- What to do -
Give the part of these records that begins with the line containing "Select the height value '295(542)'" and ends with the line containing "click(x=675, y=431)" as a JSON list of strings, one string per line, omitting blank lines.

== Dataset content

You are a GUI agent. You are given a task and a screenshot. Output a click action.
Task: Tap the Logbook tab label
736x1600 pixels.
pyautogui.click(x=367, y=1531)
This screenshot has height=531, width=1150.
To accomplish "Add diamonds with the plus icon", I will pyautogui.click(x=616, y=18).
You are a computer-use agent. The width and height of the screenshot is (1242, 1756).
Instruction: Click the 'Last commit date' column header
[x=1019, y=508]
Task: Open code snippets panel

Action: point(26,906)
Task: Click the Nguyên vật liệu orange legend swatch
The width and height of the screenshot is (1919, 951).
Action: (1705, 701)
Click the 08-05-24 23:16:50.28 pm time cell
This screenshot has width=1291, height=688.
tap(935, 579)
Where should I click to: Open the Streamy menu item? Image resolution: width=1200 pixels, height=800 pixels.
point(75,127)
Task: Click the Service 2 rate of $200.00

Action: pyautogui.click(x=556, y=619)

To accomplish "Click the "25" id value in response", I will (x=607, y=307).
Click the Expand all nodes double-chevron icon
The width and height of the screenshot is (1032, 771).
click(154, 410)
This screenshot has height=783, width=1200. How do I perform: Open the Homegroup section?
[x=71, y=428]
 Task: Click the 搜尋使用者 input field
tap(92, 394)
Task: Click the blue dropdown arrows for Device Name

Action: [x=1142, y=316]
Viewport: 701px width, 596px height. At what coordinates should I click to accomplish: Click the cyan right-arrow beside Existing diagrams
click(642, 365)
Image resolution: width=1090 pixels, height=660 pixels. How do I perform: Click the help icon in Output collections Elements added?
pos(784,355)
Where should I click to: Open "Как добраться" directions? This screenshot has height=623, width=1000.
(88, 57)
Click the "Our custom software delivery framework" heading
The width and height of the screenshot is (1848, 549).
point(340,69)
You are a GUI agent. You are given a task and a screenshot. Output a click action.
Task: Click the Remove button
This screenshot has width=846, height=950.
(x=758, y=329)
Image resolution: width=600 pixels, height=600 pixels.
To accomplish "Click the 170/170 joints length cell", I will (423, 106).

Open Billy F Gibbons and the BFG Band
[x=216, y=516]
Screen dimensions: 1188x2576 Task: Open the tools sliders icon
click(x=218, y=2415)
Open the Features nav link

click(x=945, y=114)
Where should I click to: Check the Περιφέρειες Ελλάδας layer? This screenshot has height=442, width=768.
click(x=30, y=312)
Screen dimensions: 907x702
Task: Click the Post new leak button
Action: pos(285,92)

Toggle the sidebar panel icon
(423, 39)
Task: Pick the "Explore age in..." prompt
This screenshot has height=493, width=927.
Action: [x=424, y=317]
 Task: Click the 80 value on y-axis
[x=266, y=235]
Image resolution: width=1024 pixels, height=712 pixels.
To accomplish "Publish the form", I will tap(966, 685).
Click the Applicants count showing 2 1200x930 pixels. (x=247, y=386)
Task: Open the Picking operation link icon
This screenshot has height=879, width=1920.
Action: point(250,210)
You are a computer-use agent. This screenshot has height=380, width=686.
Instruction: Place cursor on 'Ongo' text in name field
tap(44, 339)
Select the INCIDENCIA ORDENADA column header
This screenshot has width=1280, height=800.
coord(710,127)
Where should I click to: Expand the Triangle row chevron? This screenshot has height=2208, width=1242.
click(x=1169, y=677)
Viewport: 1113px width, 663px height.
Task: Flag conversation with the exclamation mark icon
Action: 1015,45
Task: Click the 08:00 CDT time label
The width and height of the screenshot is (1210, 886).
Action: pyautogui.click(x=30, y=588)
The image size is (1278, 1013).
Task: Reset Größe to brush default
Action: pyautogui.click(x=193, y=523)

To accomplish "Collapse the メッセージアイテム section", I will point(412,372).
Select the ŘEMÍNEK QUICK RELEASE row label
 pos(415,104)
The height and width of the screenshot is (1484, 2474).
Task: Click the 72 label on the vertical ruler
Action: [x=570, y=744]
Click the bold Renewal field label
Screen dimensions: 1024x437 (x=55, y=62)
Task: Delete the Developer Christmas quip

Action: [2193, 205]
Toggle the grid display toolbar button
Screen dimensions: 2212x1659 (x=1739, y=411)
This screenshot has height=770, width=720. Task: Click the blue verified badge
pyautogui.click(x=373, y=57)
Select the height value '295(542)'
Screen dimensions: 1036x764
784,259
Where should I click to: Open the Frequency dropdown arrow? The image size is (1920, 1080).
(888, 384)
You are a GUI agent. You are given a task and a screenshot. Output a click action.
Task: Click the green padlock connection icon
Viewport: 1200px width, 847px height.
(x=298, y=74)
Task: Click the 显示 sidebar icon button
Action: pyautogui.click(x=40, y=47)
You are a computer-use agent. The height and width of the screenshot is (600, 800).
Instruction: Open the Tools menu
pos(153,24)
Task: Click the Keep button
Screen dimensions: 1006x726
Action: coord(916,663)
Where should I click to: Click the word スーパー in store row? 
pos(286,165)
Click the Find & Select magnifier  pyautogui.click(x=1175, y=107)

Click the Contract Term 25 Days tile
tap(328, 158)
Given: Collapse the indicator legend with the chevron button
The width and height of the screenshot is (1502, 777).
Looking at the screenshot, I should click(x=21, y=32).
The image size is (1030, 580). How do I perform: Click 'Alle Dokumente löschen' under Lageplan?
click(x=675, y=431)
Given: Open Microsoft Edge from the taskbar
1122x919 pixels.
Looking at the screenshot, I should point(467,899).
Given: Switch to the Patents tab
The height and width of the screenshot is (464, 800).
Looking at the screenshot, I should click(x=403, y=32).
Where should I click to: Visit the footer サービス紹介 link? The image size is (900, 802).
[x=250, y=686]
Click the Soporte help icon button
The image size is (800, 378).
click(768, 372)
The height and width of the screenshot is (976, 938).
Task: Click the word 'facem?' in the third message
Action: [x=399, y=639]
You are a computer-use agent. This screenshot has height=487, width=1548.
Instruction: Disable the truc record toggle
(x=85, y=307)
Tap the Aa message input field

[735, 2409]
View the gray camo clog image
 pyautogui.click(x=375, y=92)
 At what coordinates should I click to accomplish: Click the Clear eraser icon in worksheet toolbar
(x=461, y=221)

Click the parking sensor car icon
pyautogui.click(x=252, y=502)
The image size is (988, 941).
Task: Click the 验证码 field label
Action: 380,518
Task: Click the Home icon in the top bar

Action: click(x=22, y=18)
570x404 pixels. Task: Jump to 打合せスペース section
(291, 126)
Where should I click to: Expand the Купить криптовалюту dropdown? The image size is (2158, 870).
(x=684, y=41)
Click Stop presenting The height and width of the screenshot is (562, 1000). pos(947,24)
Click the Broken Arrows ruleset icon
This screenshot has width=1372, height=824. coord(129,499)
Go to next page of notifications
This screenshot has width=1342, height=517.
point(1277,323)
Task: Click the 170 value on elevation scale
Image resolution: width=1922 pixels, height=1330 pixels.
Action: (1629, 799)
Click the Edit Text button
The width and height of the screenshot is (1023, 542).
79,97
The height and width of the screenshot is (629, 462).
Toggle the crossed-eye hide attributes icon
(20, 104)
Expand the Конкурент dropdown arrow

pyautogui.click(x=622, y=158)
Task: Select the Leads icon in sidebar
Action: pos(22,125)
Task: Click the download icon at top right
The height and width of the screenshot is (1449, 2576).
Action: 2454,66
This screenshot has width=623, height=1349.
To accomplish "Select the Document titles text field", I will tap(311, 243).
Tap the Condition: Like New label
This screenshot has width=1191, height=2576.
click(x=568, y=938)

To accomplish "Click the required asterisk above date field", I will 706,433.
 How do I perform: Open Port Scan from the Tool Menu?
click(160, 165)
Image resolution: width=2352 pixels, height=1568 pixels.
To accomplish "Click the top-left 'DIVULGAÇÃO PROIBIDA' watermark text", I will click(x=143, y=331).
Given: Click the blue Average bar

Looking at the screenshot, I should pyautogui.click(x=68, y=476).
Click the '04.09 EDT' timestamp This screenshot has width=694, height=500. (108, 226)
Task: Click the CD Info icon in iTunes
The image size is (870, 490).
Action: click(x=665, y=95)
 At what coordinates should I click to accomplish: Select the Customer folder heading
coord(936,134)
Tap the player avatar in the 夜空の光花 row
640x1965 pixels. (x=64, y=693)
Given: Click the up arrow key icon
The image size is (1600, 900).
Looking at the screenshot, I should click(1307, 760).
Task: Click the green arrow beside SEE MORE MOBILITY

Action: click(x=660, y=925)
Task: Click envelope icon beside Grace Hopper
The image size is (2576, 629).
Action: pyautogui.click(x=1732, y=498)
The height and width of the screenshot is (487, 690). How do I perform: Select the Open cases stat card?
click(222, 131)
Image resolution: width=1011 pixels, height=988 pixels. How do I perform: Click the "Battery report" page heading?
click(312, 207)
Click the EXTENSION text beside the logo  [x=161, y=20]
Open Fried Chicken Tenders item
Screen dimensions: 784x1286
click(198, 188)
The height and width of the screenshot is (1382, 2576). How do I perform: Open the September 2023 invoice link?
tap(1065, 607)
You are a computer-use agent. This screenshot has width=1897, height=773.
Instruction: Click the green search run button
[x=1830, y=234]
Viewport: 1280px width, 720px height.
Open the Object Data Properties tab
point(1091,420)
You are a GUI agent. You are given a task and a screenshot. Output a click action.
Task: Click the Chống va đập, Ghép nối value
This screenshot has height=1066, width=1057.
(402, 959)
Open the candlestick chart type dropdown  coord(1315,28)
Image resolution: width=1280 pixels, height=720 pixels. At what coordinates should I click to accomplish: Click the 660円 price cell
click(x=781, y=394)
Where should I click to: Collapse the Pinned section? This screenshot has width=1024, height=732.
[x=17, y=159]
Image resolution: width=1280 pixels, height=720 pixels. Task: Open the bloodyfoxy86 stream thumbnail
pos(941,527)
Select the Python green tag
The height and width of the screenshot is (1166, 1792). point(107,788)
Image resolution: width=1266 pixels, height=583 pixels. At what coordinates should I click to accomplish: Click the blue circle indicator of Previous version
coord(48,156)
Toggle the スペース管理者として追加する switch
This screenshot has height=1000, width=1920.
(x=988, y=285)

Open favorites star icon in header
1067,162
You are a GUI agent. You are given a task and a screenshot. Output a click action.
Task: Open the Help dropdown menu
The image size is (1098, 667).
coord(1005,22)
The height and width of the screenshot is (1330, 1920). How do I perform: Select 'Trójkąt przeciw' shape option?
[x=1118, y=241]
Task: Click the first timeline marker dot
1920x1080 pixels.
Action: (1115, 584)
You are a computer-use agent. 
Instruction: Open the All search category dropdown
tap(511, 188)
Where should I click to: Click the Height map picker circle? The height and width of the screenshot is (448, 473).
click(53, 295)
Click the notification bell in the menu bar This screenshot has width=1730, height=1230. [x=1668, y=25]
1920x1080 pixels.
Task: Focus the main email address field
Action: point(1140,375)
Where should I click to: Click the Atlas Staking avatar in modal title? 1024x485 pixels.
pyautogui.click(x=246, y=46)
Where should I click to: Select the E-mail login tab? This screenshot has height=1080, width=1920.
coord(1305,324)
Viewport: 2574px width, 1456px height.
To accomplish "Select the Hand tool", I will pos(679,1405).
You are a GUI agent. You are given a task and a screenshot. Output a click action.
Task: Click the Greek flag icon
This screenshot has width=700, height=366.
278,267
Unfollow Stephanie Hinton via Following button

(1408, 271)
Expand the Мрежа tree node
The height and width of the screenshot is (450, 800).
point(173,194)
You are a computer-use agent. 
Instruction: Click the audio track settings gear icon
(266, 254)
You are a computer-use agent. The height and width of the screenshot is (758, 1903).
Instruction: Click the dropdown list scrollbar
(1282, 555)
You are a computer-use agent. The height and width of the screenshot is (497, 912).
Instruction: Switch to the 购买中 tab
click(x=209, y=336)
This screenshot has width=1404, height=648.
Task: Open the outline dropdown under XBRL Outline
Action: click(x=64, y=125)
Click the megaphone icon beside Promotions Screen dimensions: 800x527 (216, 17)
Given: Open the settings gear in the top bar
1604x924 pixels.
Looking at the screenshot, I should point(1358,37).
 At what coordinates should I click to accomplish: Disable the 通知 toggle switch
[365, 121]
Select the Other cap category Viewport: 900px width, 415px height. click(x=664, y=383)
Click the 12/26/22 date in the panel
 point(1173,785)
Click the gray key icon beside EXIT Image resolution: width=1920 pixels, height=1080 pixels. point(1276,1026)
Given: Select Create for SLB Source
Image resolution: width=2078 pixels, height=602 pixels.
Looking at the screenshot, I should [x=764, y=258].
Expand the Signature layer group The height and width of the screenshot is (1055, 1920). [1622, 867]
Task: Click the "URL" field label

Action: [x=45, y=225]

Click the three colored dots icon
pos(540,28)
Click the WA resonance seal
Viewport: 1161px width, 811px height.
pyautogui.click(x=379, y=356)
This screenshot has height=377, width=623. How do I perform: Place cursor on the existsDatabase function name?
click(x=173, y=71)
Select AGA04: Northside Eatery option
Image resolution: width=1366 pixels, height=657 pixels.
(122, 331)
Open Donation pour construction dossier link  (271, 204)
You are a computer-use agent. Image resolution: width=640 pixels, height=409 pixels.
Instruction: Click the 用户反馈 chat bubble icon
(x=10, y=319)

====

- Exercise solution -
[
  "Select the height value '295(542)'",
  "Screen dimensions: 1036x764",
  "784,259",
  "Where should I click to: Open the Frequency dropdown arrow? The image size is (1920, 1080).",
  "(888, 384)",
  "You are a GUI agent. You are given a task and a screenshot. Output a click action.",
  "Task: Click the green padlock connection icon",
  "Viewport: 1200px width, 847px height.",
  "(x=298, y=74)",
  "Task: Click the 显示 sidebar icon button",
  "Action: pyautogui.click(x=40, y=47)",
  "You are a computer-use agent. The height and width of the screenshot is (600, 800).",
  "Instruction: Open the Tools menu",
  "pos(153,24)",
  "Task: Click the Keep button",
  "Screen dimensions: 1006x726",
  "Action: coord(916,663)",
  "Where should I click to: Click the word スーパー in store row? ",
  "pos(286,165)",
  "Click the Find & Select magnifier  pyautogui.click(x=1175, y=107)",
  "Click the Contract Term 25 Days tile",
  "tap(328, 158)",
  "Given: Collapse the indicator legend with the chevron button",
  "The width and height of the screenshot is (1502, 777).",
  "Looking at the screenshot, I should click(x=21, y=32).",
  "The image size is (1030, 580). How do I perform: Click 'Alle Dokumente löschen' under Lageplan?",
  "click(x=675, y=431)"
]